Michael McQuade has appealed this month's approval by the Stonington Planning and Zoning Commission of plans by the Denison Pequotsepos Nature Center to create the Coogan Farm Nature and Heritage Center on a section of the farm adjacent to McQuade's. The appeal eventually will be considered by a New London Superior Court judge but it has the immediate effect of potentially delaying the project.
McQuade said that on days when the farm hosts special events, such as weekend weddings, its 42-space main parking lot will be filled, and hikers and other visitors to the farm will seek out the six spots at the end of town-owned Clara Drive. He is concerned about the overflow spilling into his lot at times when his store is busy and his lot is full.
“If I don’t have room for my customers, it will have an impact on the families who earn a living in this business,” said McQuade. “That’s what this is about – parking and just being fair.”
“I’m extremely nervous about this. I don’t want people to go somewhere else,” he added, referring to customers who have to wait for parking spots.
He said the situation would worsen if Clara Drive is eventually extended to Route 27, resulting in the loss of three of the parking spots.
McQuade said he spent two years working with the nature center to come up with a solution. He said he would like to see the nature center have a gravel parking lot with a minimum of 10 spots on the farm property. He said he offered to help pay for the lot.
“I don’t think that a gravel parking lot would impact the project or cost them a lot of money,” he said.
Nature center Executive Director Maggie Jones has said a conservation easement prevents a lot from being built on the section of farm next to McQuade’s.
Jones said Thursday that a contractor was slated to begin work next week on the project. She said the center’s attorney now will determine what part, if any, of the project can begin.
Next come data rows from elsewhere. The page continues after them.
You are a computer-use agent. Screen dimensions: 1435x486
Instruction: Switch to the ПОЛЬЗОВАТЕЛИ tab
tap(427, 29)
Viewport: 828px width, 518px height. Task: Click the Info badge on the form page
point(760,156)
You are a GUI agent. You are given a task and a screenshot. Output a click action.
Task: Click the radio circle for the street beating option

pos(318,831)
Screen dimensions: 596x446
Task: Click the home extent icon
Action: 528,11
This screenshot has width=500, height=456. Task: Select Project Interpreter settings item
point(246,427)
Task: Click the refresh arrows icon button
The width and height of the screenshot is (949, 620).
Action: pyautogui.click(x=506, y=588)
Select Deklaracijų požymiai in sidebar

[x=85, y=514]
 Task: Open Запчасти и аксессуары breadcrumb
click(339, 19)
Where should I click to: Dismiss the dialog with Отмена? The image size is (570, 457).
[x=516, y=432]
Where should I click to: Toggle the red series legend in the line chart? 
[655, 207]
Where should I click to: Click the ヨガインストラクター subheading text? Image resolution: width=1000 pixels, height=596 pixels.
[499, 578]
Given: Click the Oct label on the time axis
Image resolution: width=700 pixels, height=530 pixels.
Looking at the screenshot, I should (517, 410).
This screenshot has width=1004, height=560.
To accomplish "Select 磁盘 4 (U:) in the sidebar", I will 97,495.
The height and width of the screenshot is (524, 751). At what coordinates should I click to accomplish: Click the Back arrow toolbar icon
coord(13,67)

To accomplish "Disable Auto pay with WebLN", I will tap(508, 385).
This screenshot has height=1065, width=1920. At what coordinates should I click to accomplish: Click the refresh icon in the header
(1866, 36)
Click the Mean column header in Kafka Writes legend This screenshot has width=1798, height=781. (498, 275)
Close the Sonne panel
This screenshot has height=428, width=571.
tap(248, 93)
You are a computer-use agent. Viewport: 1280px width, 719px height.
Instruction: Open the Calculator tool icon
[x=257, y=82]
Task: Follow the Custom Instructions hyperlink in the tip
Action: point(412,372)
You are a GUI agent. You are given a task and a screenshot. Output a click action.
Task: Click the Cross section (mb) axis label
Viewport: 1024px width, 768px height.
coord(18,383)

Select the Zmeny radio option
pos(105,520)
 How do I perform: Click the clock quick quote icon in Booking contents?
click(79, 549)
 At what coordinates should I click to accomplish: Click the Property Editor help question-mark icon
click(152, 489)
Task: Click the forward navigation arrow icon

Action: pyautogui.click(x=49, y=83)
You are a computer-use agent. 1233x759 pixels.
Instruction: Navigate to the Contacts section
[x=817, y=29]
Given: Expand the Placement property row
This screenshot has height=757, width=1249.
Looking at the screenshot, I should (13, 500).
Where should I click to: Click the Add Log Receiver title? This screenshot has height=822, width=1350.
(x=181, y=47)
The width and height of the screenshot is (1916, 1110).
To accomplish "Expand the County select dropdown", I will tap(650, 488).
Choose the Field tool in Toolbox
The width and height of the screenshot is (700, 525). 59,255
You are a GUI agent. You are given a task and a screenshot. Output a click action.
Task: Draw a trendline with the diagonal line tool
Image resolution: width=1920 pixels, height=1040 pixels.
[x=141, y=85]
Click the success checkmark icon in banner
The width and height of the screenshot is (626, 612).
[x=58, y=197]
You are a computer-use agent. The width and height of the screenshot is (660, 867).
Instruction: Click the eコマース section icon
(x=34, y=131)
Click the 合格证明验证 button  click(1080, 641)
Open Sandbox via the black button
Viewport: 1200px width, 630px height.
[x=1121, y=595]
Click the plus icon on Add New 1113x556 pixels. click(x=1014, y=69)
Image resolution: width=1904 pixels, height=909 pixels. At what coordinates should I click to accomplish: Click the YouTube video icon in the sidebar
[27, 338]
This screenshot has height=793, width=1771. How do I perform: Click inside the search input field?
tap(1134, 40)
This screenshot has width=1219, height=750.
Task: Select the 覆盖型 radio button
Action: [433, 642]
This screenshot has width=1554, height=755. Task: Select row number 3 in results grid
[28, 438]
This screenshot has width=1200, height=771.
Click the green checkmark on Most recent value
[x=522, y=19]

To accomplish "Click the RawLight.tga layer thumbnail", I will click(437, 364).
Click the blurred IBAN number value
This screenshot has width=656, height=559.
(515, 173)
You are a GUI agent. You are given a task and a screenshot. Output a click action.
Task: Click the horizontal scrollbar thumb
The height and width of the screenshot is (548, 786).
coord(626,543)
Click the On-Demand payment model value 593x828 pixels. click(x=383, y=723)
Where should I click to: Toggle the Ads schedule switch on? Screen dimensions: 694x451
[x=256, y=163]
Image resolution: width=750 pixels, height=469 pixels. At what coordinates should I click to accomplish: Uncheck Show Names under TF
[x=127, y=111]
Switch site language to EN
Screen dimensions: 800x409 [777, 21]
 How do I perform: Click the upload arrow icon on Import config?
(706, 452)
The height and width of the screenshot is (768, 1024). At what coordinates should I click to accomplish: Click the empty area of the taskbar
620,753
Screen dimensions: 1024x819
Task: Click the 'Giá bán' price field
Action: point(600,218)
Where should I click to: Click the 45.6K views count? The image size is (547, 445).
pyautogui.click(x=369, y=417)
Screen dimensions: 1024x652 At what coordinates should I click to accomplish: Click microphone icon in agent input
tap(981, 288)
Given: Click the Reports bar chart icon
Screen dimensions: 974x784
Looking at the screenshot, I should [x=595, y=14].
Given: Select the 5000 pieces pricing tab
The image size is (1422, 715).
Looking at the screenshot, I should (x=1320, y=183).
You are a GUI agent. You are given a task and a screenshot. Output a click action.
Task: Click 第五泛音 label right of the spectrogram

If a judge overturns the approval, the nature center might have to remove any work it completed.
In its appeal, McQuade’s cited several technical deficiencies with the commission’s approval and charged that the special-use permit and site plan that were approved were invalid, unenforceable and not supported by the evidence in the record.
The appeal also states the application failed to include the off-site parking required for all the proposed uses on the site and used offsite public/private parking to meet the requirements. Jones has said the Clara Drive entrance is not intended to be the main access to the site, which is off Route 27, where the 42 spots are 15 more than required.
When the Planning and Zoning Commission approved a special-use permit for the project earlier this month, it attached eight stipulations to its approval, including one designed to address concerns by commission members about the number and size of special events the DPNC could hold there.
The commission agreed that no third-party private events, such as weddings, will be allowed on the property until the nature center returns to the commission with clarification about its plans for special events.
Jones has said the center does not intend to hold a large number of special events at the farm and has agreements to use Mystic Seaport and the adjacent Precious Memories Preschool for overflow parking.